## Data rows
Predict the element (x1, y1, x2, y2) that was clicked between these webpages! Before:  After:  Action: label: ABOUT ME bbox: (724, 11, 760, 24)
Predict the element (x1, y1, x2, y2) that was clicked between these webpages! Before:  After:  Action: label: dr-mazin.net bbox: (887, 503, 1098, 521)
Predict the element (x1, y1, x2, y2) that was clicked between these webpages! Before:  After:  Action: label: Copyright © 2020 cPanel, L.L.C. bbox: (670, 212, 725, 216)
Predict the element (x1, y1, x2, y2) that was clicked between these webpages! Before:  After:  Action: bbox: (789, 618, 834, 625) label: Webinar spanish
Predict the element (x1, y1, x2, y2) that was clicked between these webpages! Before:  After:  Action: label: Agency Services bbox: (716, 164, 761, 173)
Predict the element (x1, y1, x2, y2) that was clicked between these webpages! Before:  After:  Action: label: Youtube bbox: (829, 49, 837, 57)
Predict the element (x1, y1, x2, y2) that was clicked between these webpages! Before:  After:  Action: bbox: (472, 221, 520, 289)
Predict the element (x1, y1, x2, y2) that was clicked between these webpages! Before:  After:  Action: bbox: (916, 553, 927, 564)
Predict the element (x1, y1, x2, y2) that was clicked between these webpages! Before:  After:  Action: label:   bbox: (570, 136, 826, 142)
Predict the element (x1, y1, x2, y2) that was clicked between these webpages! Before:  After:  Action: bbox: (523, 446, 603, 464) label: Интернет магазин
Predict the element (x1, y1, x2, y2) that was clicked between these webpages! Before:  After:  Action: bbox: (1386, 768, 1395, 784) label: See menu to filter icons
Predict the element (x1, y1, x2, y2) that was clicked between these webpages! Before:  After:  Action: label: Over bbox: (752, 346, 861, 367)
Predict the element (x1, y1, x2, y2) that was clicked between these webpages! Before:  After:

## Work to be completed
Retype all of the rows above word for word, keeping each line in its original order.

## Answer for the task
Predict the element (x1, y1, x2, y2) that was clicked between these webpages! Before:  After:  Action: label: ABOUT ME bbox: (724, 11, 760, 24)
Predict the element (x1, y1, x2, y2) that was clicked between these webpages! Before:  After:  Action: label: dr-mazin.net bbox: (887, 503, 1098, 521)
Predict the element (x1, y1, x2, y2) that was clicked between these webpages! Before:  After:  Action: label: Copyright © 2020 cPanel, L.L.C. bbox: (670, 212, 725, 216)
Predict the element (x1, y1, x2, y2) that was clicked between these webpages! Before:  After:  Action: bbox: (789, 618, 834, 625) label: Webinar spanish
Predict the element (x1, y1, x2, y2) that was clicked between these webpages! Before:  After:  Action: label: Agency Services bbox: (716, 164, 761, 173)
Predict the element (x1, y1, x2, y2) that was clicked between these webpages! Before:  After:  Action: label: Youtube bbox: (829, 49, 837, 57)
Predict the element (x1, y1, x2, y2) that was clicked between these webpages! Before:  After:  Action: bbox: (472, 221, 520, 289)
Predict the element (x1, y1, x2, y2) that was clicked between these webpages! Before:  After:  Action: bbox: (916, 553, 927, 564)
Predict the element (x1, y1, x2, y2) that was clicked between these webpages! Before:  After:  Action: label:   bbox: (570, 136, 826, 142)
Predict the element (x1, y1, x2, y2) that was clicked between these webpages! Before:  After:  Action: bbox: (523, 446, 603, 464) label: Интернет магазин
Predict the element (x1, y1, x2, y2) that was clicked between these webpages! Before:  After:  Action: bbox: (1386, 768, 1395, 784) label: See menu to filter icons
Predict the element (x1, y1, x2, y2) that was clicked between these webpages! Before:  After:  Action: label: Over bbox: (752, 346, 861, 367)
Predict the element (x1, y1, x2, y2) that was clicked between these webpages! Before:  After:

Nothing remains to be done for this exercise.